The above electric power steering system is provided with a torque sensor 10 that detects the steering torque to give, to the motor 20, the steering assist force corresponding to the steering torque transmitted from the steering shaft. To realize the failsafe function, the torque sensor 10 has two input systems to the control unit 30, i.e., a main system and a sub-system, and uses the main torque signal Tm for the steering assist control and uses the sub-torque signal Ts for the failsafe function. Though the steering assist control is carried out based on the main torque signal Tm, the assist control is generally realized by using an MCU (micro controller unit) and, hence, the main analog torque signal Tm must be converted into a digital value through an A/D conversion. However, an A/D converter has a limit on its resolution. In order to maximize the resolution of the A/D converter, therefore, the main torque signal Tm is multiplied (amplified) by a gain times in an analog manner, so that a range of the steering torque T that is usually used becomes a maximum input to the A/D converter. That is, a maximum expected steering torque T is adjusted by being multiplied by the gain times so as to be corresponded to a maximum value of the A/D converter.

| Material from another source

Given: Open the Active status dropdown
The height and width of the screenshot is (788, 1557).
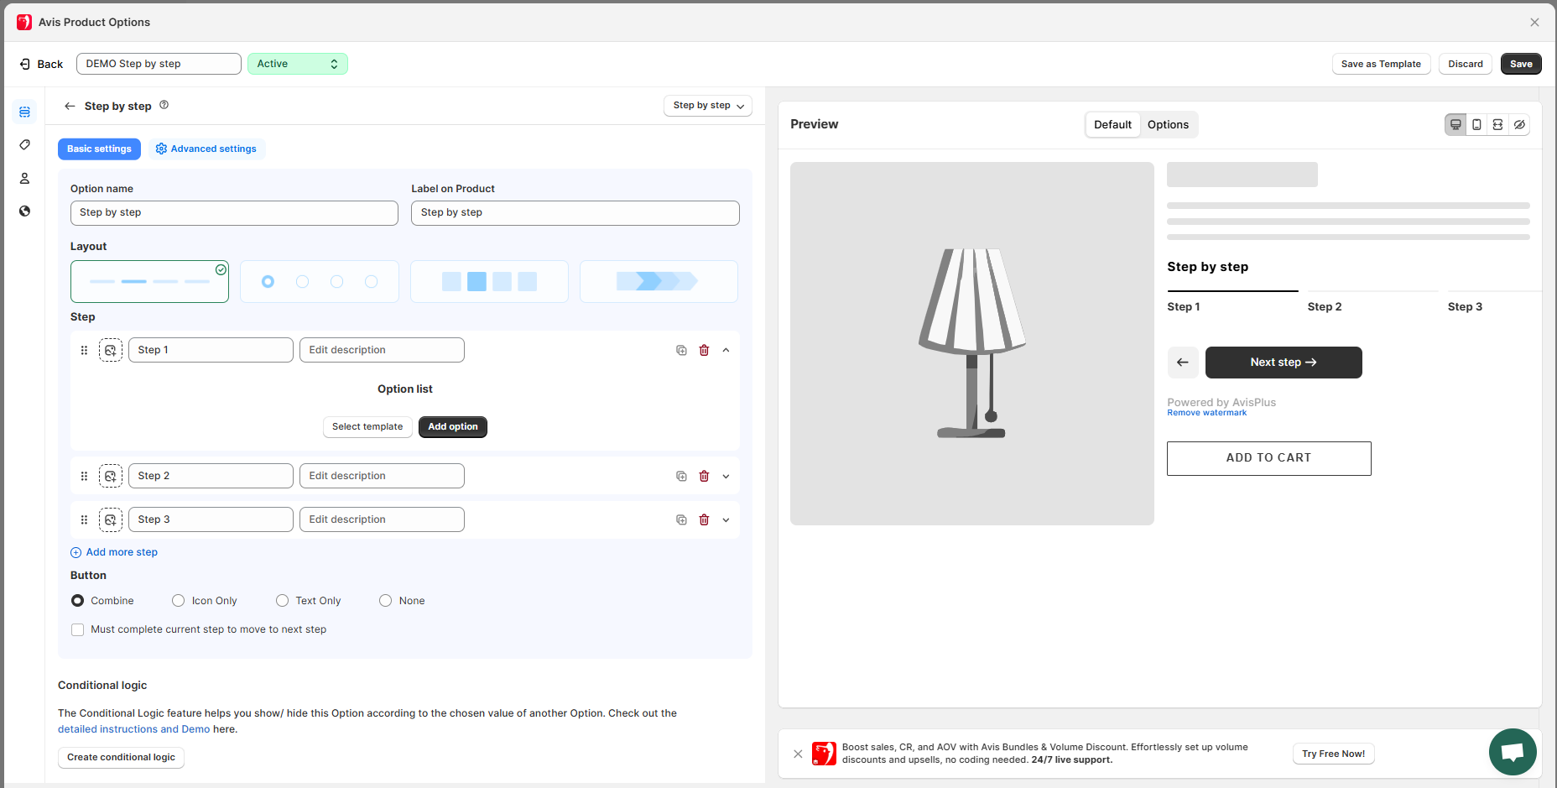Looking at the screenshot, I should (297, 64).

FIG. 2 is a block diagram illustrating tie constitution of the control unit 30 of when the signals of the torque sensor 10 are to be controlled through the main and sub two systems. A main torque signal Tm from the torque sensor 10 is inputted to an A/D converter 321 and is further inputted to an A/D converter 322 through an(analog type) gain multiplier(amplifier) 31. A sub-torque signal Ts from the torque sensor 10 is inputted to an A/D converter 323 and an output of which is used for a separate failsafe function.

A main digital torque input value Tgr from the A/D converter 321, too, is used for the failsafe function. A gain-multiplied main torque input signal Tgi from the A/D converter 322 is inputted to a steering assist command operation unit 325 and to a center response improving unit 324, and is used for the failsafe function.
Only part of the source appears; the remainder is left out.